2) IPv4 has been obsolete at least 2 decades.

By no way you can call IPv4 obsolete. The fact that a newer addressing
scheme exists doesn't mean IPv4 is obsolete. The majority of the Internet is
still running on IPv4 - and probably will be.

The vast majority of centralized services still use IPv4 - of course -
because this locks in their customers to only be able to use centralized

3) IPv4 NAT practices in common use prevent connecting directly
   to the callee because they don't have a stable public IPv4 in
   general.  (Another reason for SIP services - as a sort of TURN server
   for people in IPv4 NAT jail as well as bridging to telco and SMS.)

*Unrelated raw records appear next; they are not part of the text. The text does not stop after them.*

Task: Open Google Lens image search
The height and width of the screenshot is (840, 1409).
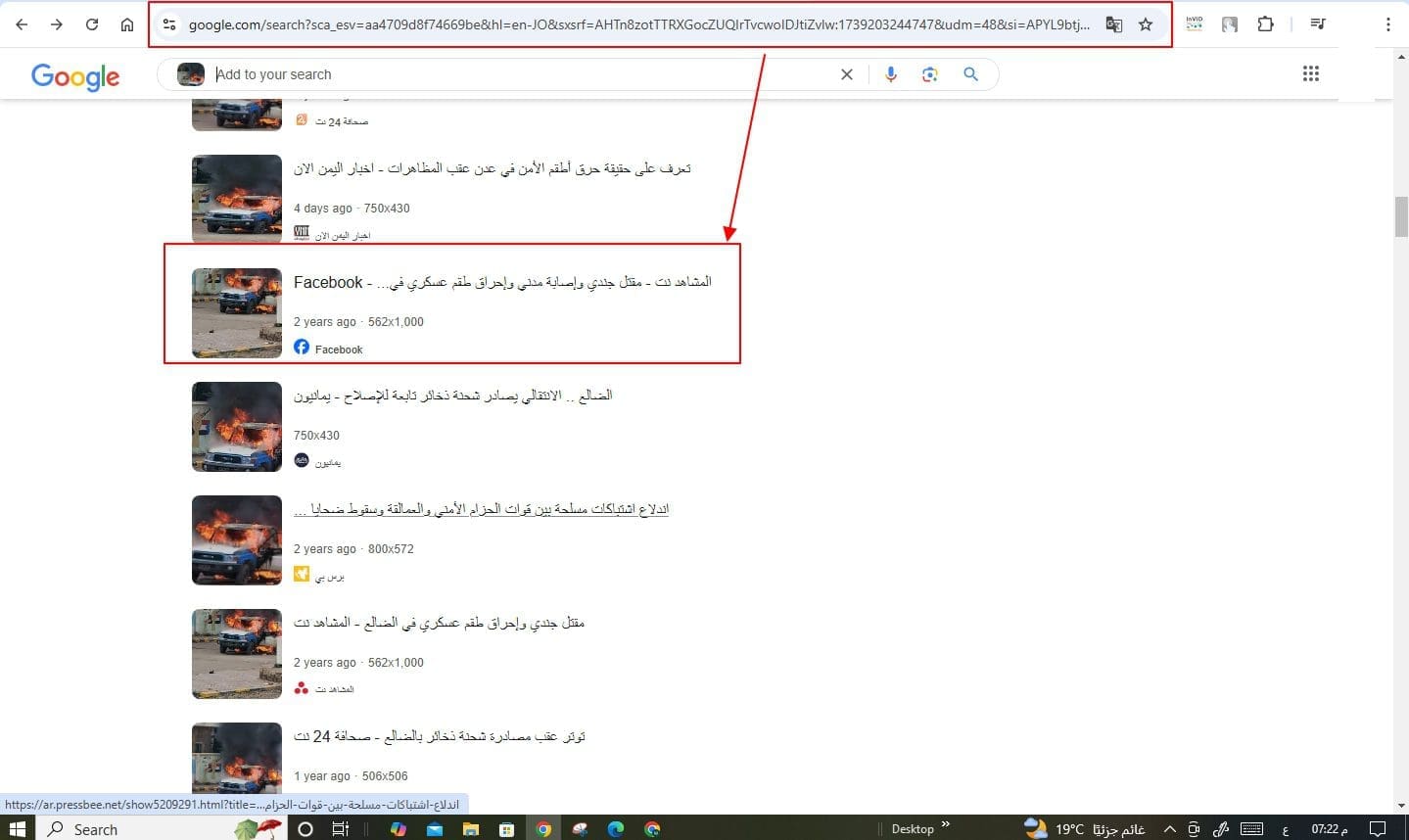Action: coord(929,74)
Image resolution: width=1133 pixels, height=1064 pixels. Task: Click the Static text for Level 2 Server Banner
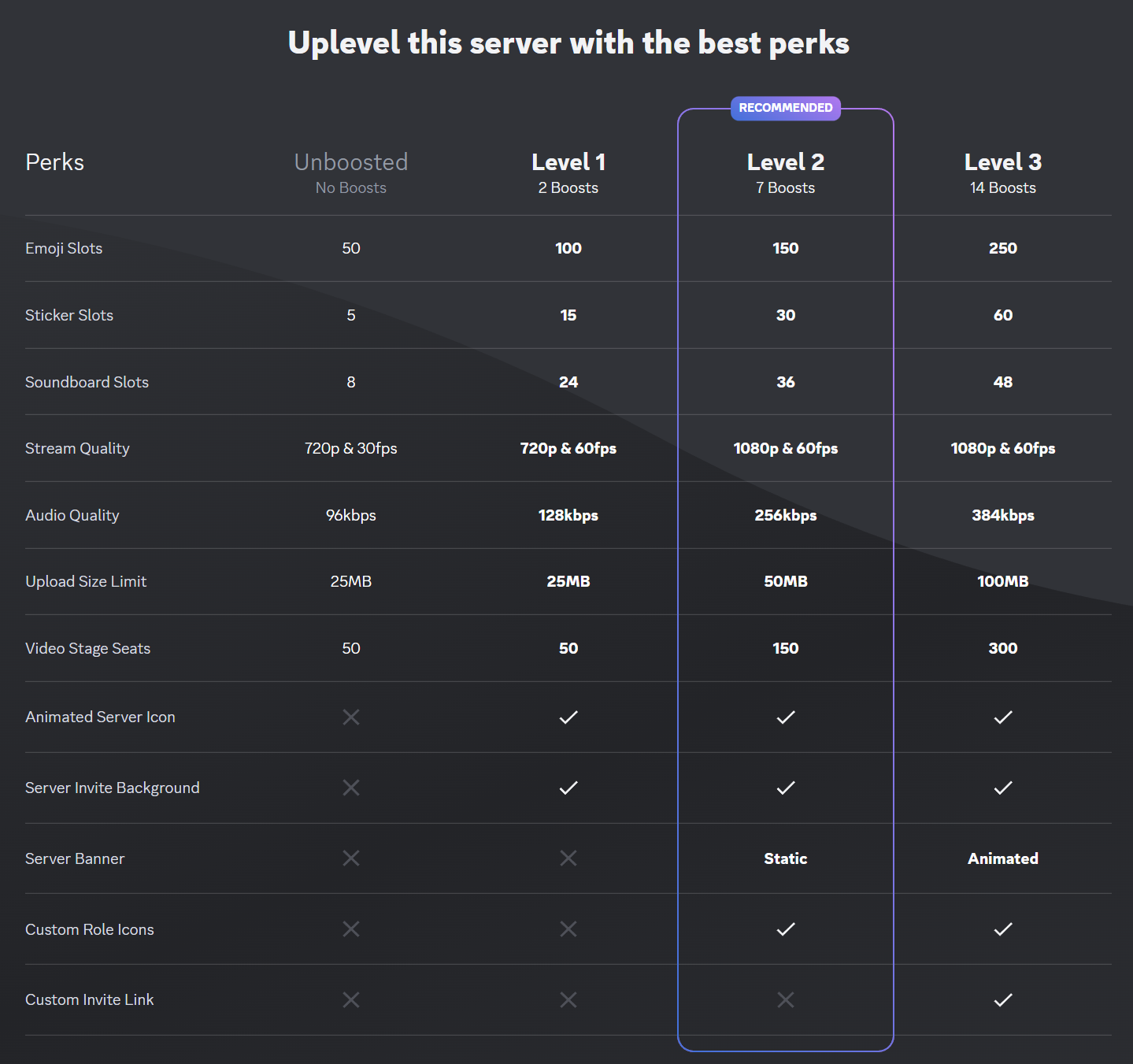click(785, 858)
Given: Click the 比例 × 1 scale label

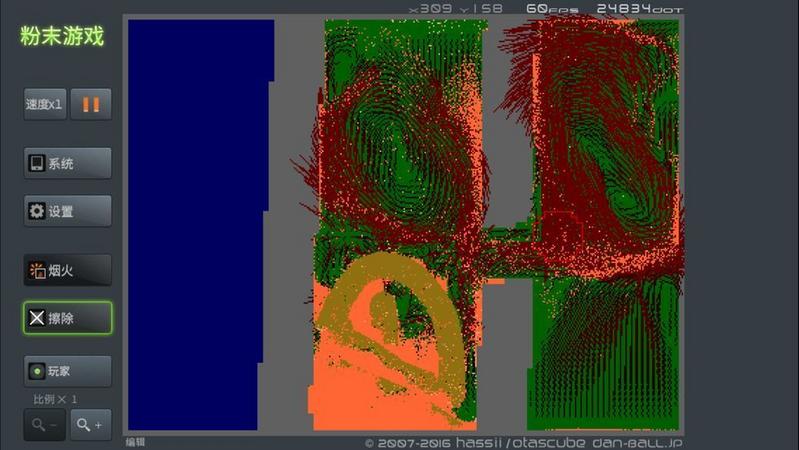Looking at the screenshot, I should [55, 399].

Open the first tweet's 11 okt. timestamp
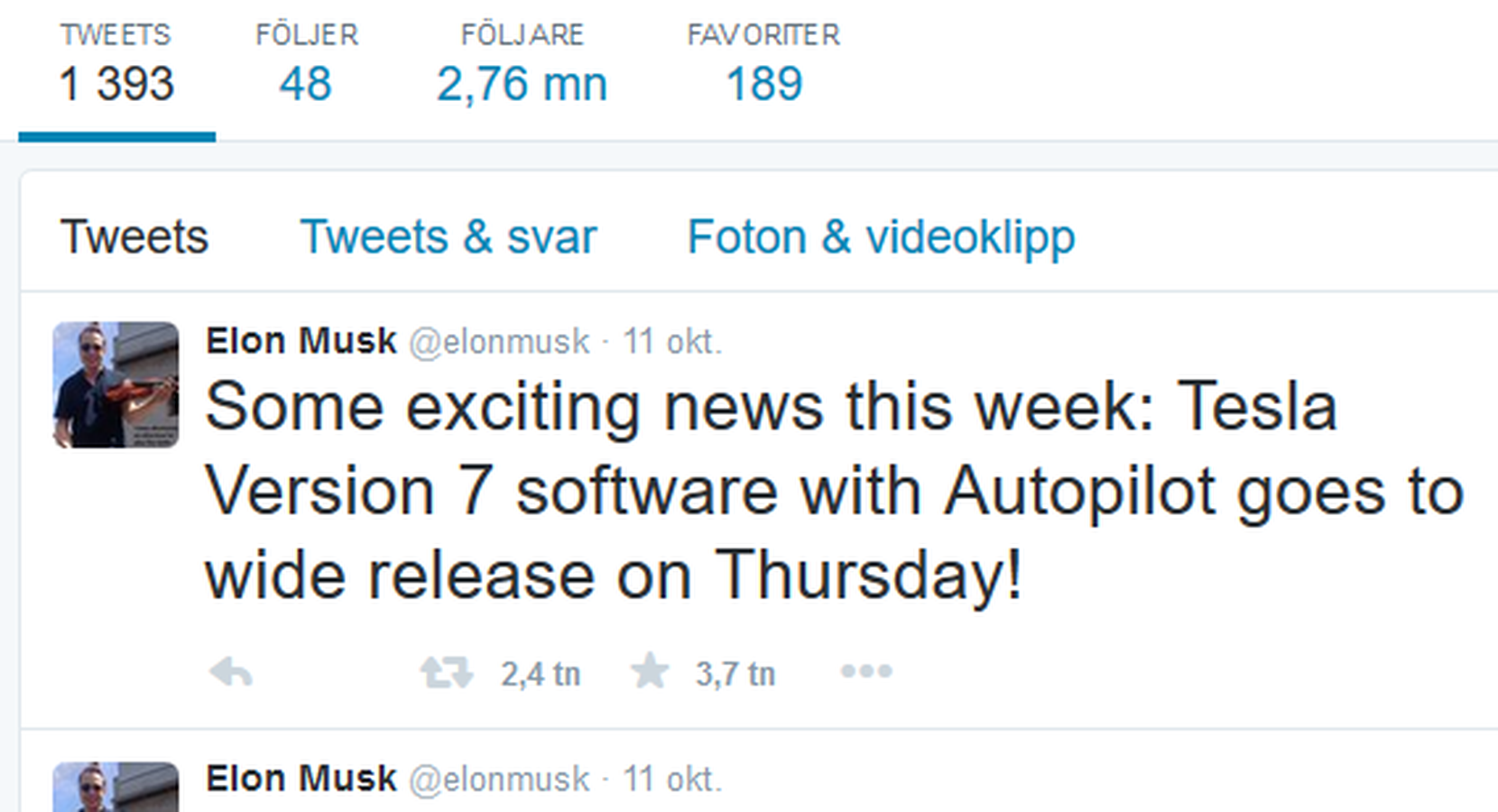pyautogui.click(x=672, y=342)
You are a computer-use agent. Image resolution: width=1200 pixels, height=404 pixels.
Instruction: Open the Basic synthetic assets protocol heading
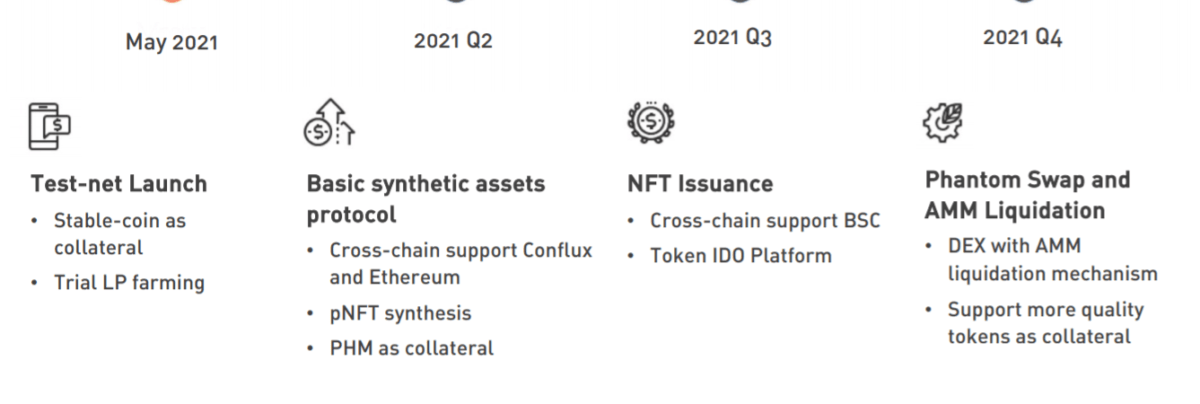(x=426, y=199)
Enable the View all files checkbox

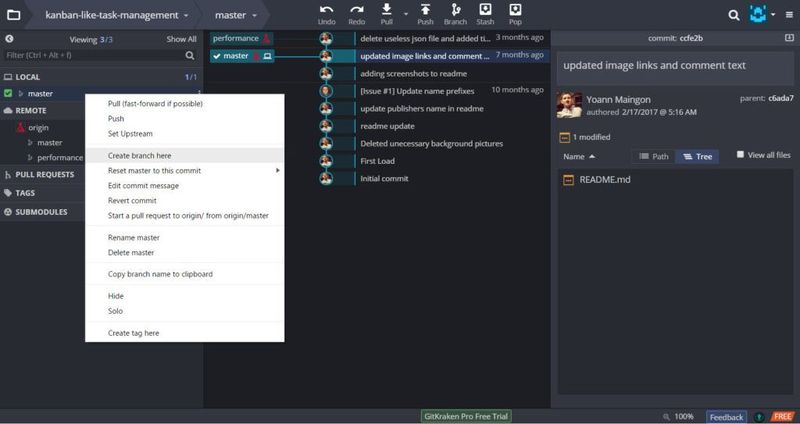(x=741, y=155)
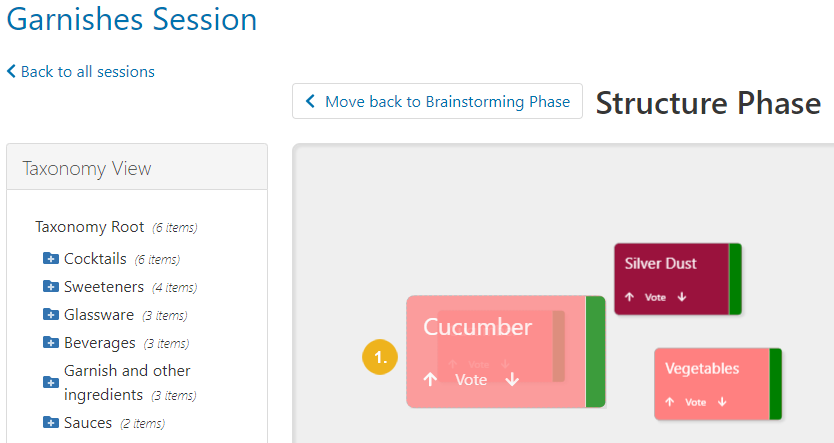The image size is (834, 443).
Task: Expand the Cocktails folder icon
Action: (x=51, y=258)
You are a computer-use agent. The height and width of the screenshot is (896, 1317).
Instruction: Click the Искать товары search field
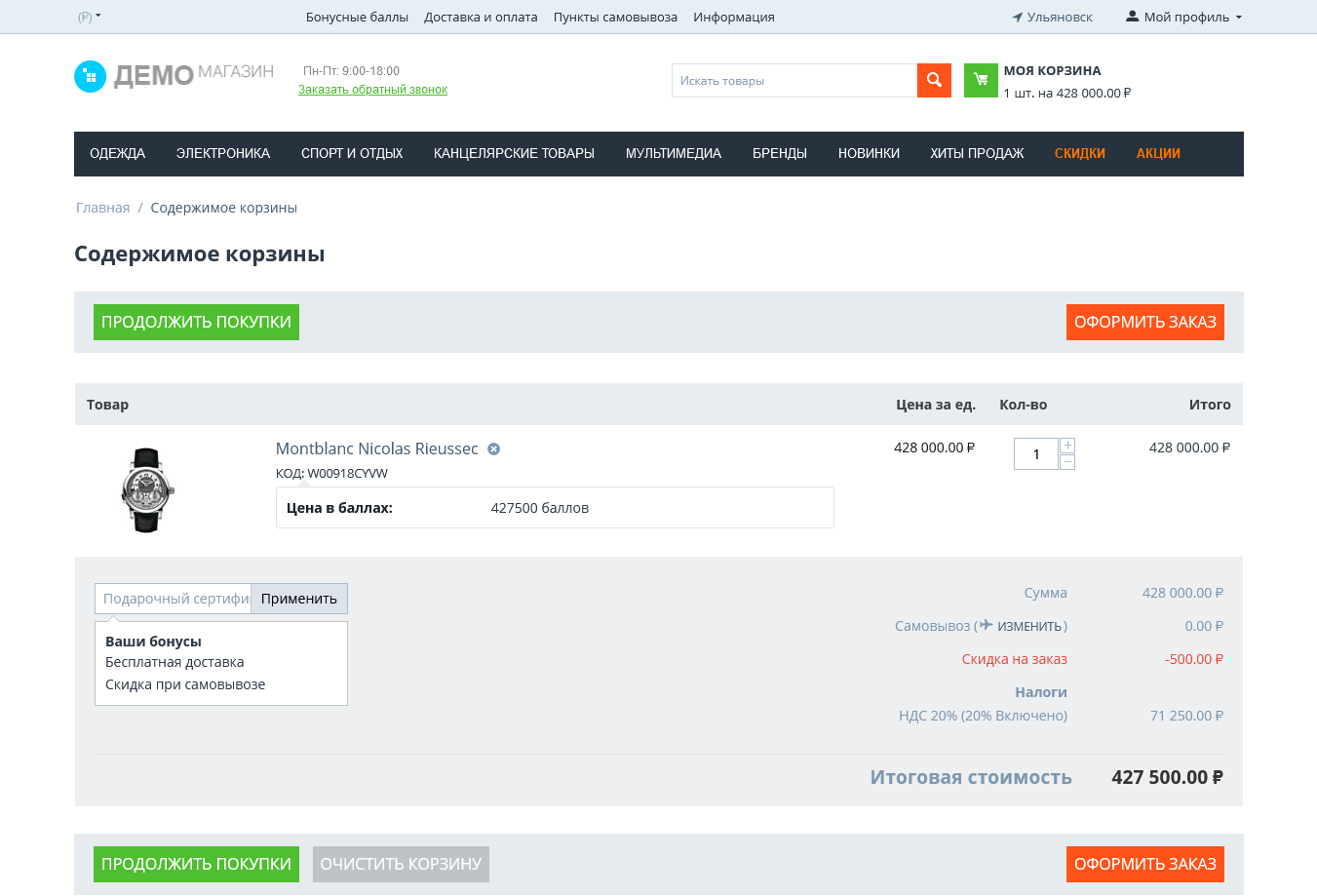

In typical home/small office network scenarios the VoIP endpoint is your
router, that connects you to your ISP. The router has a VoIP gateway built
in and one or more of typical analog phones connected to it. The NAT issue
does not exist in that case, as the router almost always has a public IP
address. This address may change because it may be dynamically assigned by
the provider (but not necessarily - for example I have a static one: it is
assigned by DHCP but I always get the same address), but services like
DynDNS exist to solve this issue.

That does not work for peer to peer unless you have exactly one SIP
device behind said router and a port forward.  A small office might
install a SIP server (e.g. asterisk) - but that is a federated solution,
and not peer to peer.

reply via email to

[Prev in Thread] Current Thread [Next in Thread]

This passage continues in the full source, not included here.